In November, when Danish firm Orsted said it was halting two offshore wind power projects in New Jersey, it blamed “supply chain challenges” for creating delays in the project schedule. In addition, cost pressure created by elevated interest rates also contributed to the decision.

More recently, the Biden administration announced an 80 percent reduction in acreage rents and capacity fees for wind and solar project developers on public lands.

During a House GOP hearing in March, Republicans questioned Bureau of Ocean Energy Management Deputy (BOEM) director Walter Cruickshank about the reliability and impact of offshore wind power.

“If we have 40 to 50 percent of the time that we can rely upon [offshore wind] energy, some quick math tells us that that means 50 percent of the time, we cannot rely on that energy,” Rep. Matt Rosendale (R-Mont.) told the official.

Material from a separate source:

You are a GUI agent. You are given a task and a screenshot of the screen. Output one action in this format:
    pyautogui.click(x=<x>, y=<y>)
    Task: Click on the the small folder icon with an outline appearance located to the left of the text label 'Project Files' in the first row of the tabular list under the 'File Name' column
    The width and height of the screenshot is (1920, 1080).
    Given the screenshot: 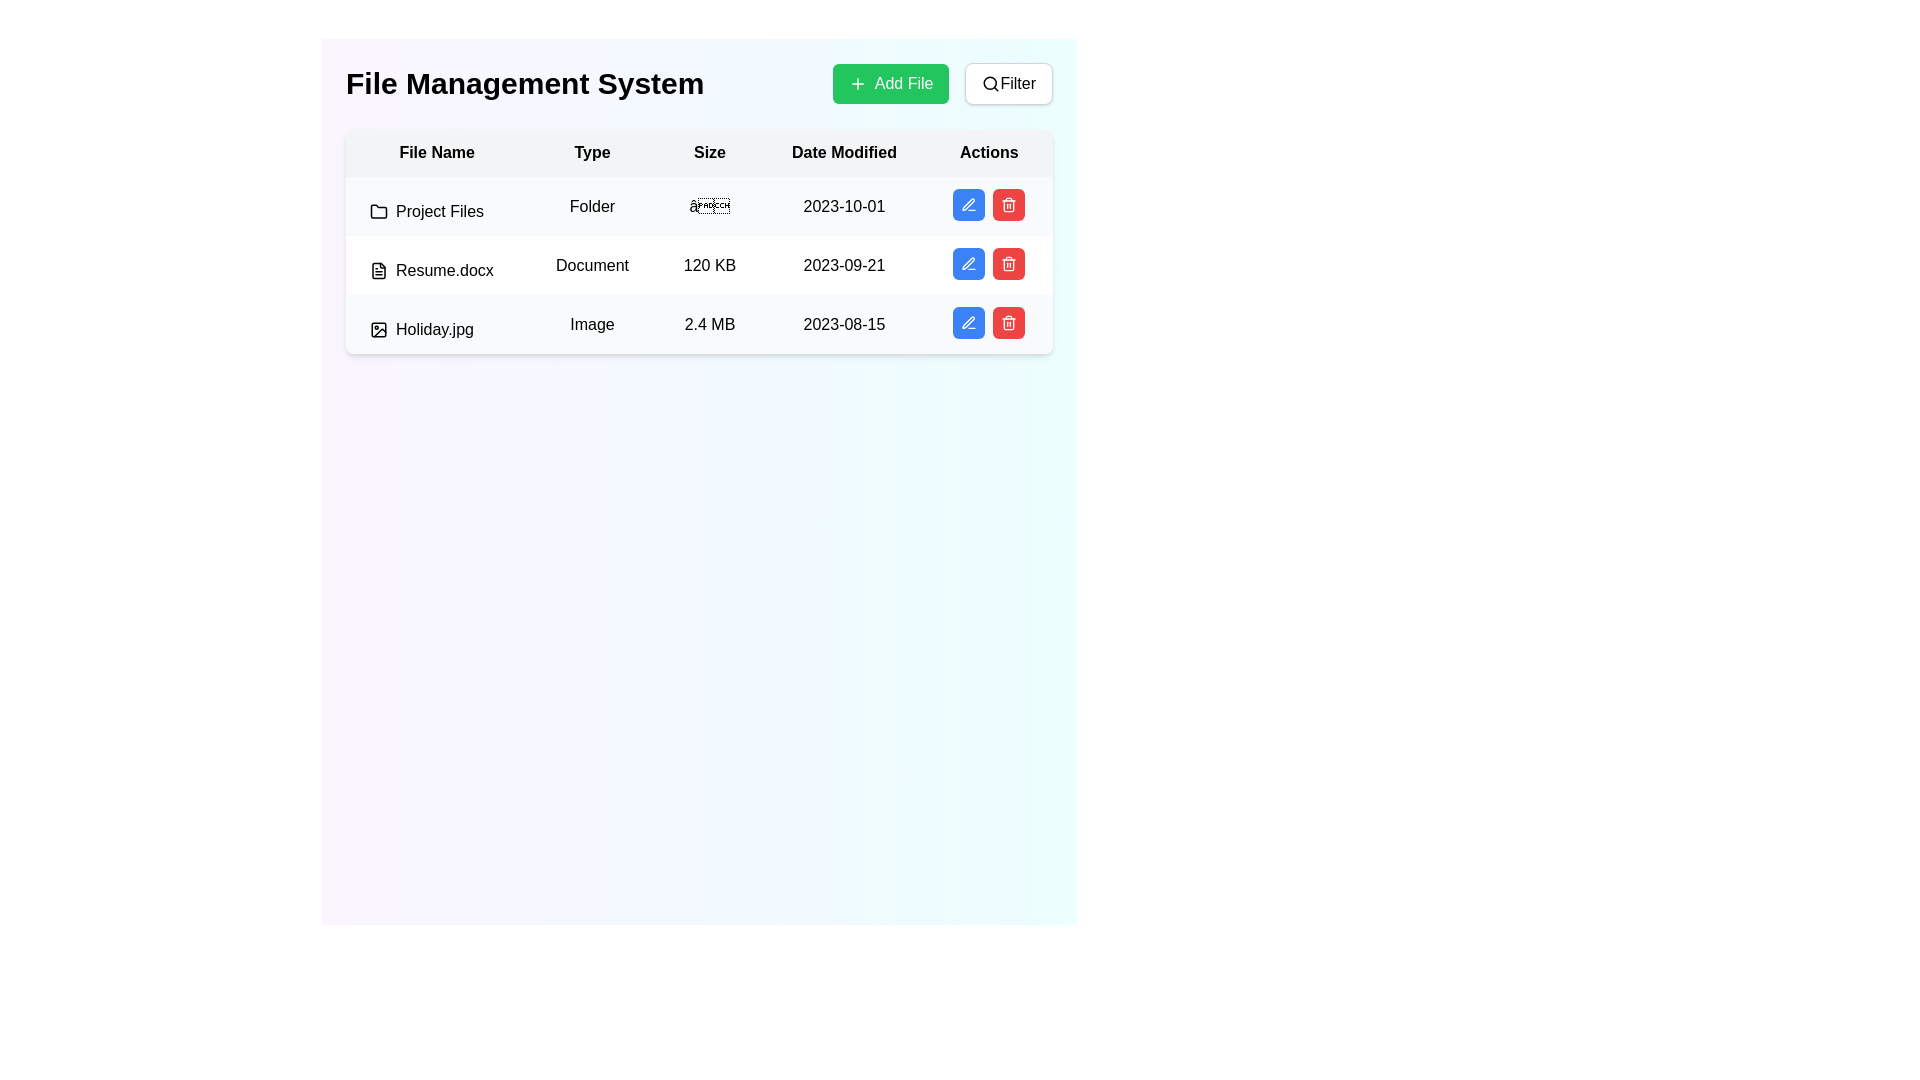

Mr. Cruikshank, in response, said he was not concerned since offshore wind projects have a “long track record globally. It’s been producing energy for over 30 years and been doing so successfully.”

For the first time since 1966, the BOEM will not hold an offshore oil auction this year.

Meanwhile, Rep. Garret Graves (R-La.) highlighted the Biden administration’s anti-fossil fuel stance at the hearing, which stands in stark contrast to its promotion of renewable energy such as wind power.

He accused the administration of thwarting oil and gas development in the United States by imposing policies like reduced leasing, noting that this raises America’s reliance on foreign fuel supplies.

“Oil and gas demand globally is going to be increasing over the next few decades. It is baffling to me, baffling to me, why we would actually stop or shut down energy sources,” he said.